Home » Can We Model the Geometry of Navigating Our Stars?

Can We Model the Geometry of Navigating Our Stars?

May 30, 2015 |Can you fix “The Fault in Our Stars”? First, we need to model the geometry of navigating our stars.

Since Euclid first published his book Elements in 300 B.C., it has remained remarkably correct and accurate to real world situations faced on Earth. The one problem that some find with it is that it is not accurate enough to represent the multi-dimensional universe of our stars. It has been argued that Euclidean Geometry, while good for architecture and to survey land, when it is moved into the multi-dimensional universe of our stars, the postulates may not hold up as well as elliptic geometry.

Euclidean geometry allows one and only one line parallel to a given line through a given external point. As one of the non-Euclidean geometries, elliptic geometry, developed by the German mathematician Bernhard Riemann in 1854, allows no parallels through any external point,

In elliptic geometry there are no parallels to a given line L through an external point P, and the sum of the angles of a triangle is greater than 180°. Riemann’s geometry is called elliptic because a line in the plane described by this geometry has no point at infinity, where parallels may intersect it, just as an ellipse has no asymptotes.

An idea of the geometry on such a plane is obtained by considering the geometry on the surface of a sphere, which is a special case of an ellipsoid. The shortest distance between two points on a sphere is not a straight line but an arc of a great circle (a circle dividing the sphere exactly in half).

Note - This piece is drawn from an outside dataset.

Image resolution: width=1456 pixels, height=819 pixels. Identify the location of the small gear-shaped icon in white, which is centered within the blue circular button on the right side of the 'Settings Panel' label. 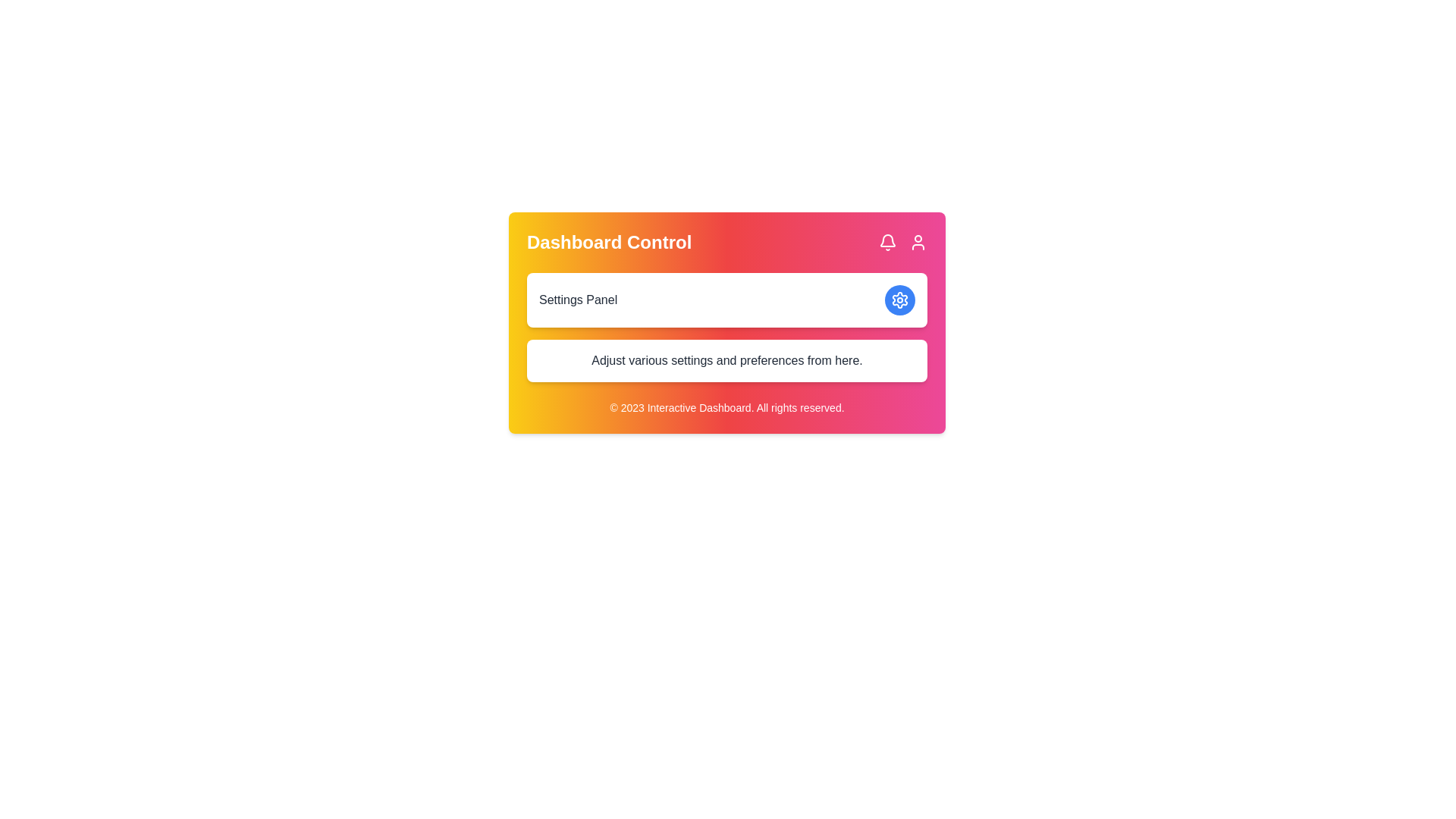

Since any two great circles always meet (in not one but two points, on opposite sides of the sphere), no parallel lines are possible. The angles of a triangle formed by arcs of three great circles always add up to more than 180°, as can be seen by considering such a triangle on the earth’s surface bounded by a portion of the equator and two meridians of longitude connecting its end points to one of the poles (the two angles at the equator are each 90°, so the amount by which the sum of the angles exceeds 180° is determined by the angle at which the meridians meet at the pole).

The simplest model for elliptic geometry is the surface of the earth with the lines of longitude on its surface. Today, elliptic geometry widely is used in the risk engineering of our stars.